Father shuffled meekly out of the crowd and stood before the commander. I could tell that he was trying to hide his nervousness, but his sweat dripped for all to see. I was ashamed of him.
The commander shot him a quick look. “Are you Benaiah the vine grower?”
Father nodded with tight lips.
“Your wife tells me you are celebrating the first rainfall. Why does it make you so happy this year in particular?”
Father said nothing. I gritted my teeth and held back my tears.
“Because of the drought,” Mother answered for him. “Last year it hardly rained at all, and our crops were meager.”
The commander furrowed his brow with scorn. “Is your man a mute?”
I balled my hands into fists when I heard the soldiers laughing.
Father opened his mouth, but instead of speaking, he just exhaled heavily. I walked over and took his hand. I wanted him to feel ashamed that his little boy was braver than he was. Maybe then he’d stop burbling like a frightened baby and start speaking like a man.
The commander stared at me intently, trying to remember how he knew me. Then he smiled. “Shelomoam,” he said my name affectionately, or so I thought.
I smiled back at him, hoping it would relieve the tense atmosphere and make Father stand up straight.
“Tell me, Shelomoam, which holiday did you celebrate this year before the Festival of Booths?” he asked, his voice soft, almost beseeching.
I wondered why he was asking me such a simple question. The Festival of Harvest is my favorite holiday, the only time Father allows me to go out to the fields with everyone else. We wear white clothes, adorn our heads with green wreaths, and celebrate the first wheat stalks of the season. The priests sacrifice the gift of the first fruits in the fields and thank God for His abundance. Mother told me that, before the Decree of the Temples, the priests used to sacrifice the harvest in our beautiful temple, whose remnants can still be found in the center of Zeredah. Its walls were made of wood and lined with a velvet curtain. What she missed most of all was the stone bull in front, the symbol of our patriarch Joseph. The soldiers had shattered it, leaving nothing behind.
“The Festival of Ingathering,” Mother whispered.
“Silence, woman!” The commander resumed his frightful expression.
I suddenly remembered that I had heard of such a holiday before. Mother had once muttered angrily that the king forced us to celebrate Judah’s Festival of Ingathering and commanded us to forget our own holiday. I had asked her how our holiday was observed, but Father cut her off and wouldn’t let her answer me.
“The last holiday we celebrated in Zeredah this year before the Festival of Booths was the Festival of Ingathering.” I said this confidently, and a sigh of relief sounded behind me, as if everyone had just exhaled at the same time.
The commander ordered me to come closer and describe exactly how we celebrated it. Without thinking, I told him about dancing in the fields around large piles of gathered harvest, and about the wonderful feast we had. I don’t know where these descriptions came from, but the commander’s expression told me that I sounded convincing.

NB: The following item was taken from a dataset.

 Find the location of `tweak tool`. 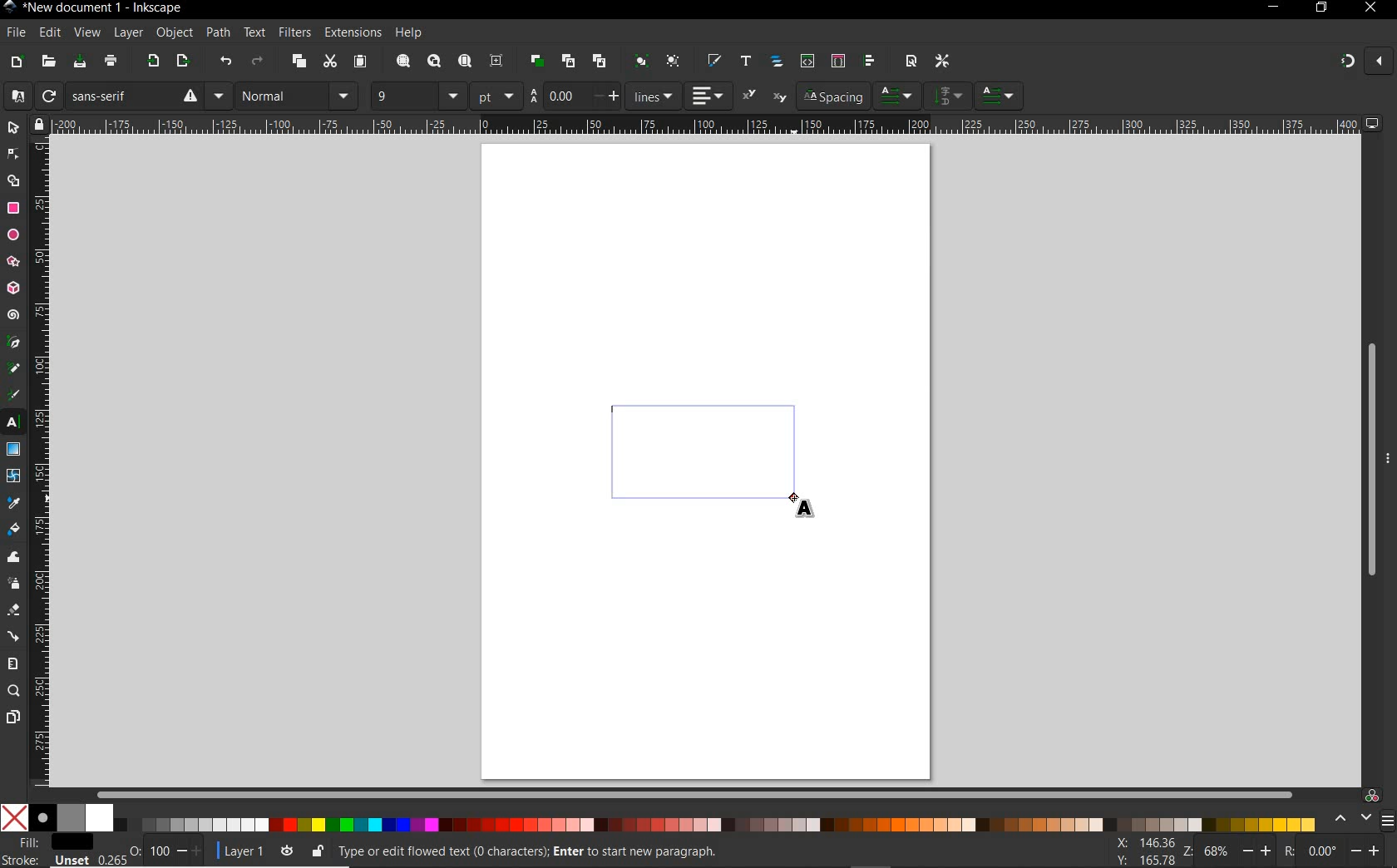

tweak tool is located at coordinates (14, 558).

“And how did you thank our God?” he asked slowly. “Did you offer animal sacrifices, or did you make do with a sacrifice of the gathering?”
I was confused and unsure what to say. I glanced at Mother and saw her turning pale. Then I looked back up at the man and said, “Sacrifices? In Zeredah? God forbid! We only offer sacrifices at the new temple in Jerusalem!”
* * *
The people of Ephraim would recount this story for a long time, marveling at the little boy who had managed to trick armed soldiers and save the people of Zeredah.

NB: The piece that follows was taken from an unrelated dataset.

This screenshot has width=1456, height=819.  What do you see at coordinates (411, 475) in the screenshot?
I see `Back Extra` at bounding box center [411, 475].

Mother was also impressed. She waited for the military convoy to disappear into the mountains, then called me back up to the wagon to accompany her to the lepers’ cave. But I had had enough for one day and suggested we wait till morning.
“Don’t be lazy,” she urged me. “I can’t wait to tell the lepers what happened to us today. I want them to know what a clever son I’ve got.”
“It’s my story,” I said proudly. “I want to tell it.”
“You?” She chuckled. “You’d better not. The story is interesting enough without your embellishments.”